DeFi platforms are emerging as a more secure way to trade digital assets. With the onus of security at major exchanges such as Coinbase Global Inc, less-secure venues have been pushed out and smaller exchanges can’t compete with their level of standardization that makes them safer places for trading.

Crypto firms are struggling to keep up with the growing number of thefts and fraudulent activities in 2019, according to data released by CipherTrace. The total amount stolen since January is $474 million.

The rise of decentralized finance (DeFi) is helping the industry collectively swell in value. DeFi Pulse, a data provider focused on projects built around this type of technology, reports that total funds held at such sites are now more than $80 billion compared to just $6 million one year ago—a staggering jump in volume.

“There is a widening security risk gap between old, battle-tested DeFi protocols and new, untested ones,” said Rune Christensen. He was the former head of MakerDAO which developed high profile decentralized finance applications like Dai Protocols that are used to create stable coins.
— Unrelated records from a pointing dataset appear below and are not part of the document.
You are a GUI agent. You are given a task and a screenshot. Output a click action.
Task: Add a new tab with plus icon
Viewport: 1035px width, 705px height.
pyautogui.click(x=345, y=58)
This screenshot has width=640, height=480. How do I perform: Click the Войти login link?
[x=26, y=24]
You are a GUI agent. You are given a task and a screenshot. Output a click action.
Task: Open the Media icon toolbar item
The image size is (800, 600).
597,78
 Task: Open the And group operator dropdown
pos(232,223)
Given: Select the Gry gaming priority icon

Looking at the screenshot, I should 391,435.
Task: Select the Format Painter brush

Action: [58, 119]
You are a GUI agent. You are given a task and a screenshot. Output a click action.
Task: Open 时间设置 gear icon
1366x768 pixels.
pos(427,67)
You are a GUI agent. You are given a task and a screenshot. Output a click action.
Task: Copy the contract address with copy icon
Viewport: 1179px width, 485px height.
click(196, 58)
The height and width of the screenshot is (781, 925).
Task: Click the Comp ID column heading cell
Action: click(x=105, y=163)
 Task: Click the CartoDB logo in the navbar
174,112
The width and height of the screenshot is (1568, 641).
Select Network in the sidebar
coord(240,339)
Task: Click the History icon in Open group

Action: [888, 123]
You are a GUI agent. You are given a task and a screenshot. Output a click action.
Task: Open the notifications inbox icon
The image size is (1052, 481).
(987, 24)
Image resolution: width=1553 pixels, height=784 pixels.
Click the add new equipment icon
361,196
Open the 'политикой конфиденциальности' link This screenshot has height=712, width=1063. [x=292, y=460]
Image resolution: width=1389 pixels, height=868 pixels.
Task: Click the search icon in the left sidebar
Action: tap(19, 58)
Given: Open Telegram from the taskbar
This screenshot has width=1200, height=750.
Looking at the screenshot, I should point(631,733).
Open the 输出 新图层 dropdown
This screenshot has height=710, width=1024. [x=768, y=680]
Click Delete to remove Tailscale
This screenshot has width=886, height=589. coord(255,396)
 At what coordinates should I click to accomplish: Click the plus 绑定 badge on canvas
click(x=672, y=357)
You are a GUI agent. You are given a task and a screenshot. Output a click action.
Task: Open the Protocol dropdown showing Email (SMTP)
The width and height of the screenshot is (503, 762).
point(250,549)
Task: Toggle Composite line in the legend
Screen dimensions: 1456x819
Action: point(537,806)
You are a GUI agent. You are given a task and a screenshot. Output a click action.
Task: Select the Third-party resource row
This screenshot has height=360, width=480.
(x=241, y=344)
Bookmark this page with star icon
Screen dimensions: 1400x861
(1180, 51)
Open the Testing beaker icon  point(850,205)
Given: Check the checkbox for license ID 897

The ongoing debacle with DFi (decentralized finance) companies like Poly Network shows that we need greater regulation to make sure this industry can thrive, and it doesn’t look like the DeFi community will ever be able to self-regulate itself.

According to Tim Swanson of Clearmatics, the average day in DeFi world is “just an unfortunate situation.”

“The industry likes to congratulate itself by claiming it resides on transparent systems, but it has repeatedly shown it is incapable of policing itself.”